MoMA PS1 compie cinquant’anni e sceglie di celebrare questo traguardo con un atto concreto di apertura: per i prossimi tre anni l’ingresso al museo sarà completamente gratuito. Situato a Long Island City, nel Queens, e dal 1999 affiliato al Museum of Modern Art di New York, PS1 si afferma così come la più grande istituzione culturale a libero accesso della città, rafforzando una vocazione che da sempre intreccia sperimentazione artistica, ricerca curatoriale e attenzione al tessuto sociale.

La decisione è stata resa possibile grazie a una significativa donazione della collezionista d’arte e imprenditrice Sonya Yu, il cui sostegno permette di abbattere una delle barriere più persistenti nell’accesso alla cultura. «Ho sempre creduto che costruire comunità creative autentiche sia una potente spinta per il cambiamento sociale», ha dichiarato Yu. «Da orgogliosa immigrata cinese e madre – ha aggiunto – ho avuto modo di vedere in prima persona quanto l’accesso all’arte può plasmare l’immaginazione e cambiare le prospettive». La collezionista ha anche espresso il desiderio che «le barriere continuino a cadere per coloro che non si sono mai visti rappresentati negli spazi museali», sottolineando una visione inclusiva che va oltre il gesto filantropico.

Fondata nel 1976 come spazio indipendente dedicato alle pratiche emergenti, PS1 ha costruito nel tempo un’identità fortemente radicata nel presente, diventando uno dei principali laboratori internazionali per l’arte contemporanea e per il dialogo tra artisti, curatori e pubblico.
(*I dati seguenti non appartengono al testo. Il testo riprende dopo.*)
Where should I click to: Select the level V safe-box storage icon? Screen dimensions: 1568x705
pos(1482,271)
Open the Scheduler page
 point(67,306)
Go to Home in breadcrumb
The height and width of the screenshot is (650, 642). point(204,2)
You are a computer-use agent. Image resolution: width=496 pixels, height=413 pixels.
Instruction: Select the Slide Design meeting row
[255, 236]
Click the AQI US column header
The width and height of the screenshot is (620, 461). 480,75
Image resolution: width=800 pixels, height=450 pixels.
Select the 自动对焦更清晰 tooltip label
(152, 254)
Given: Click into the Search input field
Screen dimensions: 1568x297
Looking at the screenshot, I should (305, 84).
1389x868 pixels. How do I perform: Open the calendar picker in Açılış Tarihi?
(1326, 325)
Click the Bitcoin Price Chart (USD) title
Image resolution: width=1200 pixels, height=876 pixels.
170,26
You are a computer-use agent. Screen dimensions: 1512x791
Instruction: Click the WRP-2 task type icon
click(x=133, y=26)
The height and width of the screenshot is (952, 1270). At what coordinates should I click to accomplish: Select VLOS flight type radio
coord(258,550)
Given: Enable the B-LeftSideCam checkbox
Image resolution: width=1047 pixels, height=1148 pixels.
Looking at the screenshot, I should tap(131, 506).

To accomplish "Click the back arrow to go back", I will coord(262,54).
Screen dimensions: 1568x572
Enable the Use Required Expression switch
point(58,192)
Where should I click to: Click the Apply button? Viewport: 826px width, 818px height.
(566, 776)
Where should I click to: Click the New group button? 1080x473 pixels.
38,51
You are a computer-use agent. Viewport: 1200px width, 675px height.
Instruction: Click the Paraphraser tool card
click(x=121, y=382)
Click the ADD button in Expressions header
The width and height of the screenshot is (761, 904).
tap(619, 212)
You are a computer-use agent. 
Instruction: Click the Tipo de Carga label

In questo senso, l’ingresso gratuito non rappresenta solo un beneficio economico, ma un’estensione coerente della missione dell’istituzione.

«Per cinquant’anni, il MoMA PS1 ha reso il lavoro degli artisti viventi rilevante e accessibile», ha affermato Connie Butler, Agnes Gund Director del museo, in un comunicato stampa. «Grazie allo straordinario sostegno di Sonya, possiamo invitare un numero ancora maggiore di newyorkesi e di pubblico da tutto il mondo a partecipare al nostro programma». Un programma che continua a distinguersi per radicalità, apertura e capacità di intercettare le urgenze del presente.